The science of attraction is complex; researchers have highlighted numerous cues that may affect how attractive someone is. Suggestions have ranged from facial symmetry to the ratio between body volume and height.
Many previous experiments tended to focus on just one of these factors at a time. But a study published in Evolution and Human Behavior is among the first to shed light on the relative importance of two traits.
The scientists set out to look at the relative importance of faces and bodies in making someone attractive. They showed 127 male and 133 female volunteers ten images of members of the opposite sex. The experiment took place over the internet, letting the scientists test more subjects than would have been possible if they had tried to get everyone into the lab.
The volunteers were asked to rate each image's attractiveness, both for a long-term relationship such as marriage and for a short-term fling. First they rated separate images of body and face, before finally seeing and rating pictures showing both.
In both sexes, the scientists found that faces were more important than bodies in determining who the volunteers found attractive overall – scores for facial beauty were a better predictor of the model's overall rating than scores for bodily attractiveness.
They write that this implies 'facial attractiveness is more important than bodily attractiveness in human mate choice decisions.'
Intriguingly, though, men seem to look for slightly different things in short-term and long-term partners. Whether they were being asked to evaluate partners for long-term or short-term relationships made no difference to female volunteers. In both cases, faces were more important than bodies.
But for men, an attractive body becomes relatively more important when choosing potential short-term partners than for long-term relationships – although faces were still the bigger factor in their decisions.
This may be because women evaluate the balance between face and body differently from men, or because the way the choice was posed didn't affect their assessments in the same way as it did those of the male volunteers.
'I certainly think that women's preferences are probably different depending on whether they are looking for a short-term or a long-term relationship,' comments Dr Tom Currie, a post-doctoral researcher in the Department of Cognitive and Behavioral Science at the University of Tokyo and co-author of the paper.

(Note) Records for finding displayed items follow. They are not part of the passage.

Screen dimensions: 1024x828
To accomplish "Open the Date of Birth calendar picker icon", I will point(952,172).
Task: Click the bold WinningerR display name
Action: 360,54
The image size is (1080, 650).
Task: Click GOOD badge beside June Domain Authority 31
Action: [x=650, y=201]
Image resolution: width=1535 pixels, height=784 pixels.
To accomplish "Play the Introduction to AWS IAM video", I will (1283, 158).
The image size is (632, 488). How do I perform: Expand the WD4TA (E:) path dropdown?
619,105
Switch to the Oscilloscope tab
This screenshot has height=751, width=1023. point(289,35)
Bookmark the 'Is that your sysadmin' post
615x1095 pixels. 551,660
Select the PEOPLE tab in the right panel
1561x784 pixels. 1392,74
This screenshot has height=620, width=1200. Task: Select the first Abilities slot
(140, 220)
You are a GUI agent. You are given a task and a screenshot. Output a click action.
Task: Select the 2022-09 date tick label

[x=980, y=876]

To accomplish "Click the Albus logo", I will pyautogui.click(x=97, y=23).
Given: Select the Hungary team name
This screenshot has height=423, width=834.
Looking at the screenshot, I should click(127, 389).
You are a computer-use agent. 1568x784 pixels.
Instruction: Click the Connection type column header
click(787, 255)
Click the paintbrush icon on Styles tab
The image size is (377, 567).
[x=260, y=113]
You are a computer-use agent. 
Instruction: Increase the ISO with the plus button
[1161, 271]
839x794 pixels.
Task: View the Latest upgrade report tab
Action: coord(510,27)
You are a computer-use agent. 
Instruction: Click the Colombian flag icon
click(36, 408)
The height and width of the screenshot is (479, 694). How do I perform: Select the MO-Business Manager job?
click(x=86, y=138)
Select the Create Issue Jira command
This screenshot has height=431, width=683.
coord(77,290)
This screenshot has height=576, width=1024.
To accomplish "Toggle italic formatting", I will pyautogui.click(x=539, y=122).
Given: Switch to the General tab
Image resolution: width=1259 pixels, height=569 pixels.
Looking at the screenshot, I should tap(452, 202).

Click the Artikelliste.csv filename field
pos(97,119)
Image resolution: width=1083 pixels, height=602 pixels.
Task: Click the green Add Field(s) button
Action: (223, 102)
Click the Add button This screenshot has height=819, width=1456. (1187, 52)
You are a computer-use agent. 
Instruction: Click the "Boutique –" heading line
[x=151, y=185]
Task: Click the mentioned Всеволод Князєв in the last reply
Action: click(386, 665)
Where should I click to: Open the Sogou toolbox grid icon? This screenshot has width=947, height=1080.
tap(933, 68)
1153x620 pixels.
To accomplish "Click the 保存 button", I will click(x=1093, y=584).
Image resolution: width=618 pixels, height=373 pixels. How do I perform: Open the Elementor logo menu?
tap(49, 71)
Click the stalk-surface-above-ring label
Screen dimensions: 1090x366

'However, because we are only looking at overall facial attractiveness and overall body attractiveness we may not be picking these differences up.'
In evolutionary terms, the challenge we all face is to find a partner who has good genes and is in prime condition to conceive and raise healthy children. Many of the things that attract us to a potential partner may be signs that they would be such a high-quality mate.
For example, a man's body may give clues to his athleticism and strength - qualities that would have been important for his ability to provide for his children in the environments in which humans evolved.
The various cues that scientists have suggested as forming the basis for attraction may act as back-up signals, all giving information about the same basic qualities.
But according to the paper's authors, their results support a different hypothesis - that different traits give potential partners information about different aspects of their fitness as a mate. A woman's face and body, that is, may be telling potential partners different things about her.
A symmetrical face may provide information about her genetic quality. Bodily characteristics, for example volume-to-height ratio, may provide different information, perhaps to do with health, sexual maturity and not being pregnant at the moment. It's possible these factors become more important for males considering a short-term relationship.
Why should faces be so vital to romantic success? One idea, the authors note, is that they have a lot of anatomical features packed into a relatively small area. This may mean it's easier to spot genetic or developmental abnormalities that may make someone less attractive as a prospective mate by paying close attention to the face than by looking at other parts of the body.
'Because the face contains a number of features in close proximity, deviations from symmetry may be more readily assessed in the face rather than the body,' Currie explains.
More generally, in most human societies facial expressions are vital to all kinds of social interactions. It could be that our social development has predisposed us to focus on faces, and that our sexual choices now take account of this focus.
In real-life mate choices, other factors that are harder to measure in the lab may also play a role. For example the way people move may give clues to their physical coordination, fitness, weight or social position. Currie notes that other researchers have been using motion-capture technology to deal with this question, and that such research may help us understand the complexity of how people go about choosing mates.